There is also no feeling that the words must be used in place of the medical terms because the medical terms are somehow wrong or too direct, or a bit dirty or too adult or something.
There is no embarrassment about the words. No feeling that they really can't be mentioned in polite company. no other body part has people sit down and debate and decide how or indeed if it should ever be referred to.
So it is different. Whether it's right or wrong, well, we'll all argue about that until the cows come home and I don't think anyone has or will ever change anyone else's mind on it but it is different.
It comes with an embarrassment that no other body part comes with. And I think there's no need for that. They are just the reproductive parts.
And the parts you wee through.
Which I have always felt to be a small design flaw. but never mind.
The only reason there's so much debate and argument about it is because of our attitude towards sex and reproduction. If we were matter of fact about that, we'd be matter of fact about genitals. But we've all got so many hang ups about it all that it really does affect how we feel about our genitals.
But I don't think that there is a problem with adults saying the words- do you have any examples?
holy CRAP I waffle on!
Don't bother wading through that if you don't want to. It's not that great anyway.
Your argument is full of assumptions.
You are assuming that adults don't want to say the words, and assuming that their unwillingness to use the medical terms causes them to use a different word, and assuming that this must be due to embarrassment.
I can't see any evidence for any of that.

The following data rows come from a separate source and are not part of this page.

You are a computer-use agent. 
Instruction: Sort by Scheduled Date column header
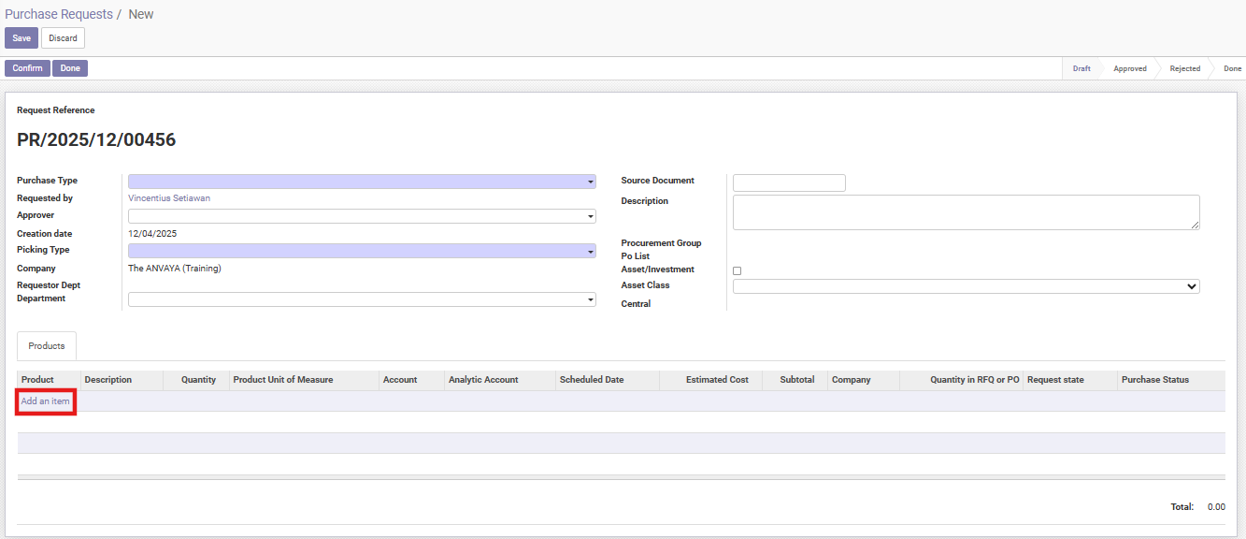pos(592,380)
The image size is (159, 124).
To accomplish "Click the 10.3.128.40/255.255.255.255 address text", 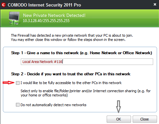I will [46, 21].
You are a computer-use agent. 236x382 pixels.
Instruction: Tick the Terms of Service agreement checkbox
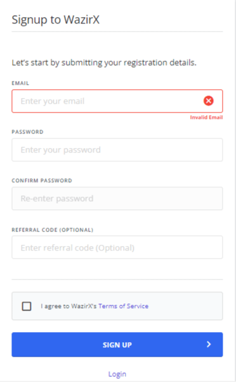click(x=27, y=306)
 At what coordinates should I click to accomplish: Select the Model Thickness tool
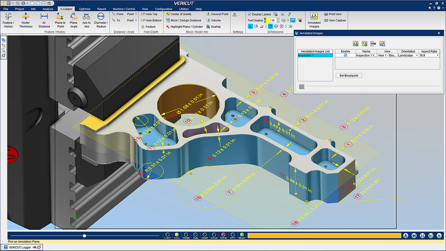[26, 20]
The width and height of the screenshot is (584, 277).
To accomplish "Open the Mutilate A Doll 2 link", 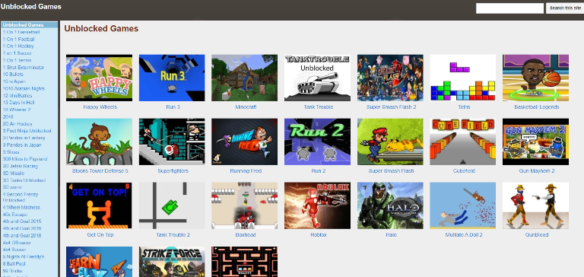I will pyautogui.click(x=464, y=235).
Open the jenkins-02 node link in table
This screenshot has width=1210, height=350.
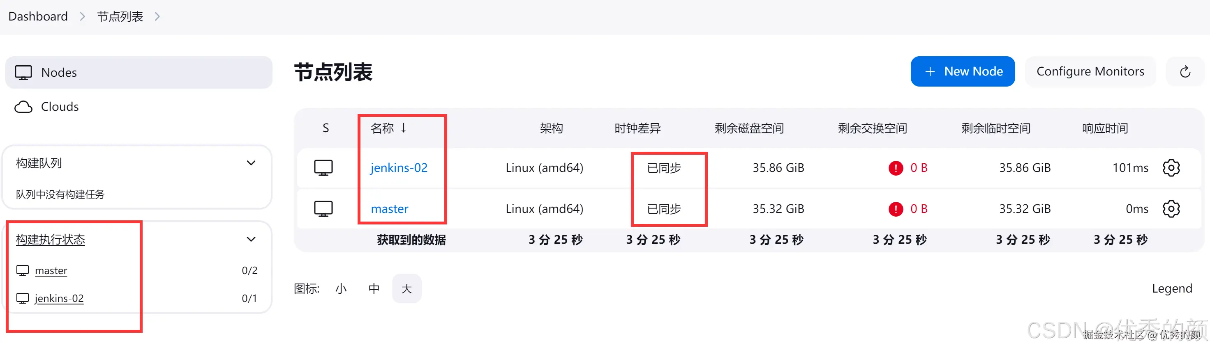pyautogui.click(x=399, y=168)
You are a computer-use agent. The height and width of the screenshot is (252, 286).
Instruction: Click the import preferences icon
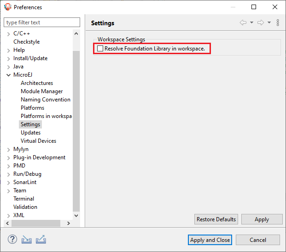pos(27,240)
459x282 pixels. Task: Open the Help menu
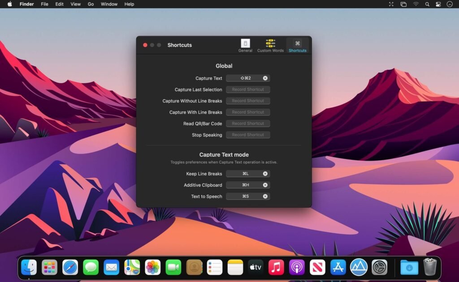point(129,4)
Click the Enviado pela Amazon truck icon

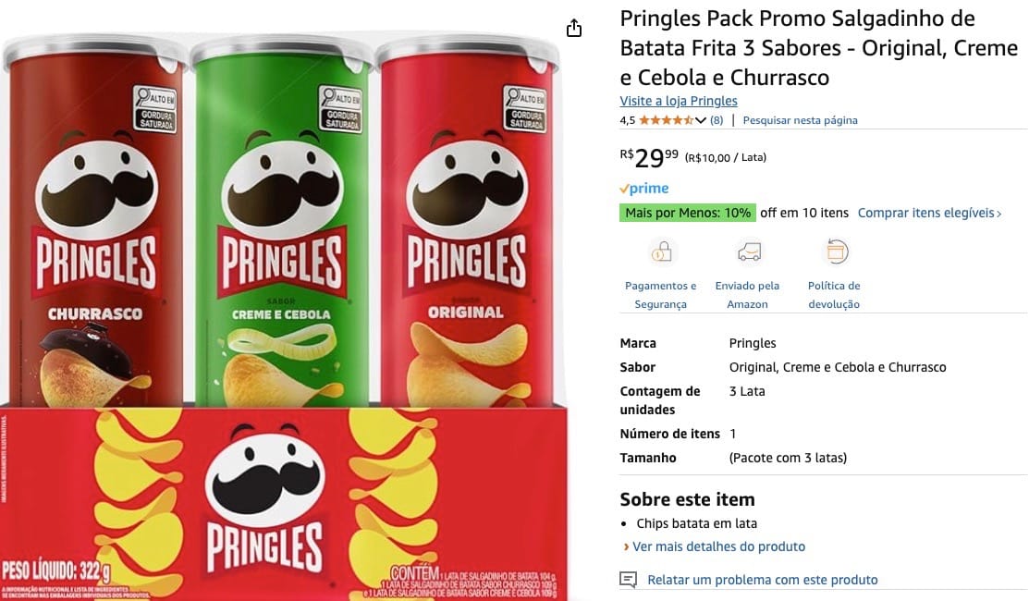pos(749,251)
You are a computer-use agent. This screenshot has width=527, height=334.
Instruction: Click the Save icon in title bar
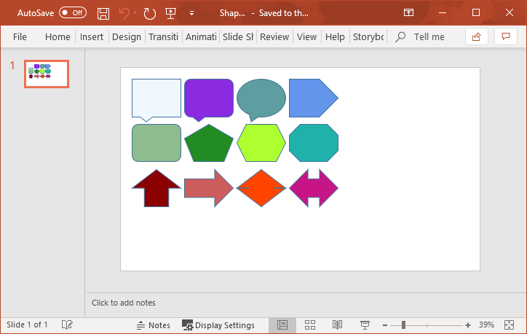[103, 13]
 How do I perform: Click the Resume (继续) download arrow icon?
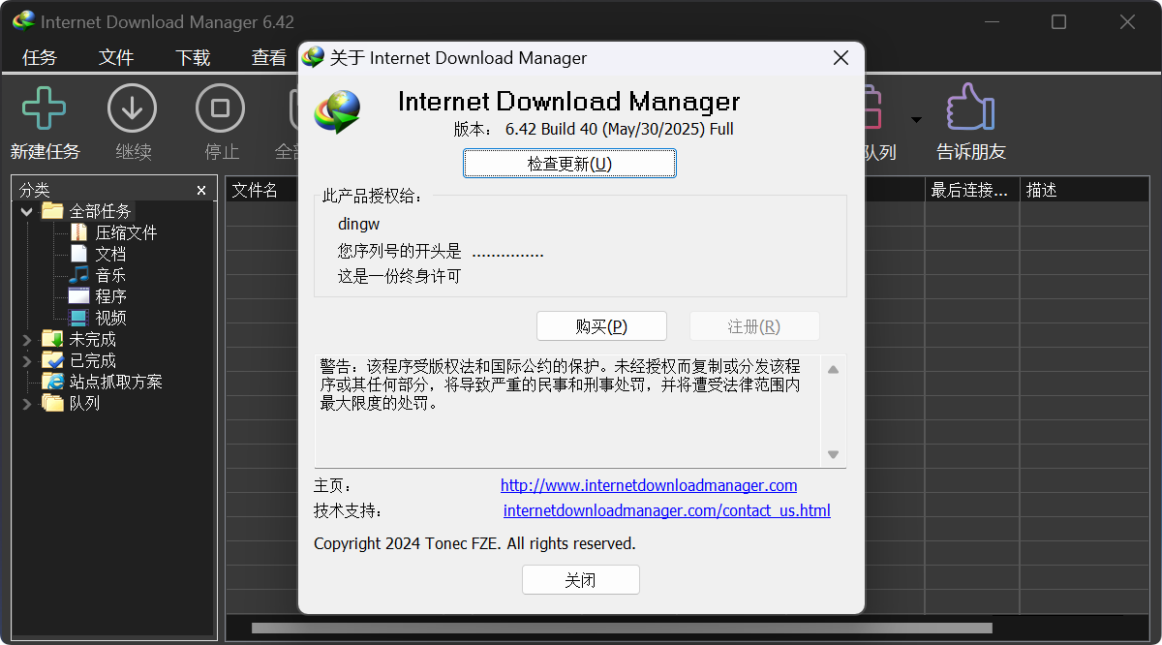click(x=133, y=108)
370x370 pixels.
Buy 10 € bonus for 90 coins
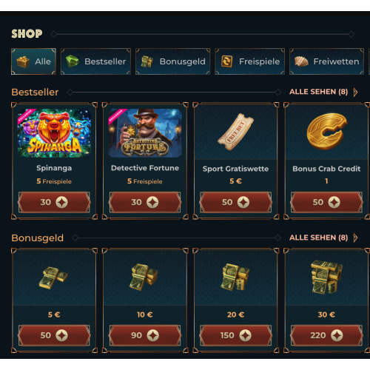tap(145, 335)
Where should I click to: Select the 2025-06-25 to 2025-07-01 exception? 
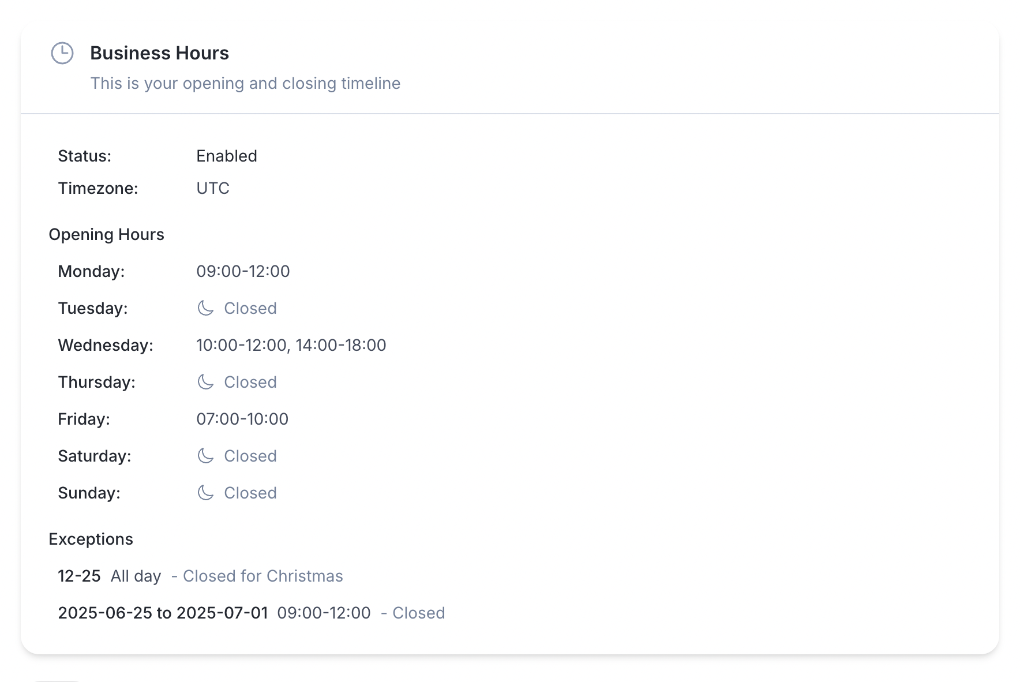coord(163,612)
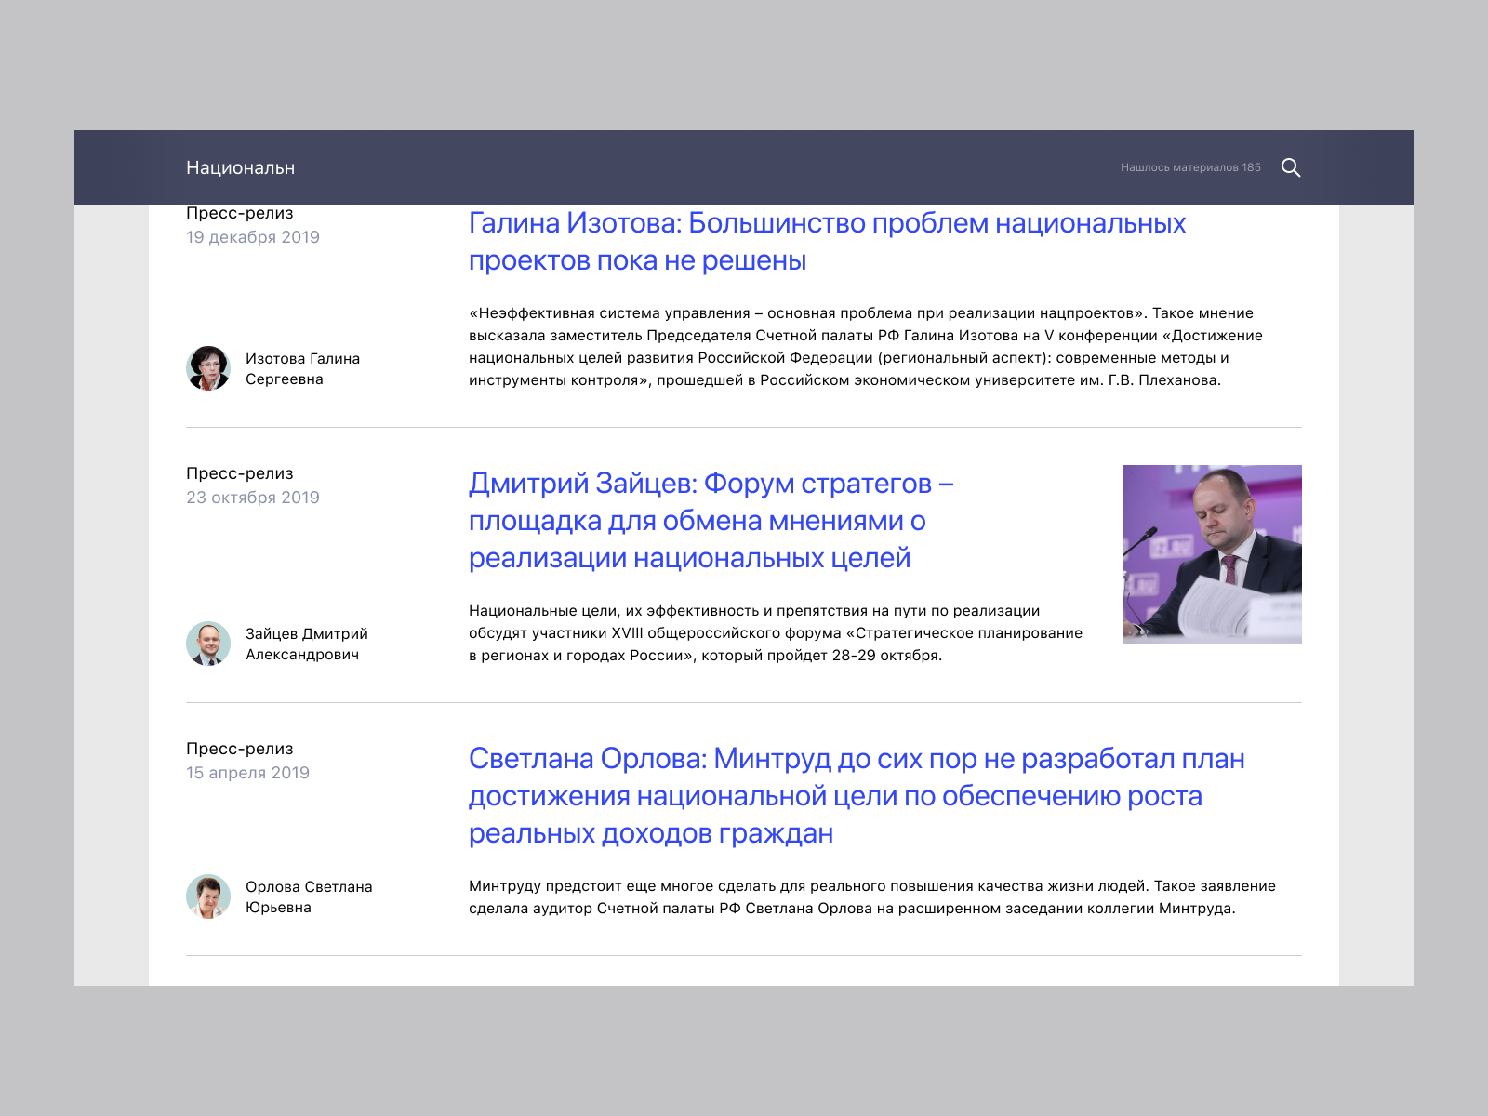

The thread abo the naming of female parts comes up pretty regularly.
What is missing from the lexicon is a parallel term for girls that is equivalent to "willie" (general use, not anatomical/Latinate).
Unfortunately, there doesn't seem to be any real contenders emerging from ordinary use. So I suppose I lament the double standards about talking about male/female body parts that have led to the absence of an adequate female terminology, but still hope that there will one day be unexceptional terms that are genuinely on a par with willie/penis - balls/testicles.
The problem for me is that there is an alternative word for "penis", it's "willy". Which sounds fine IMO and is pretty much universally recognised.
There's no universal equivalent for vulva / vagina. And also I've noticed adults even get confused, telling their DDs to call their vulva their vagina!
Is 'fanny' not universally recognised?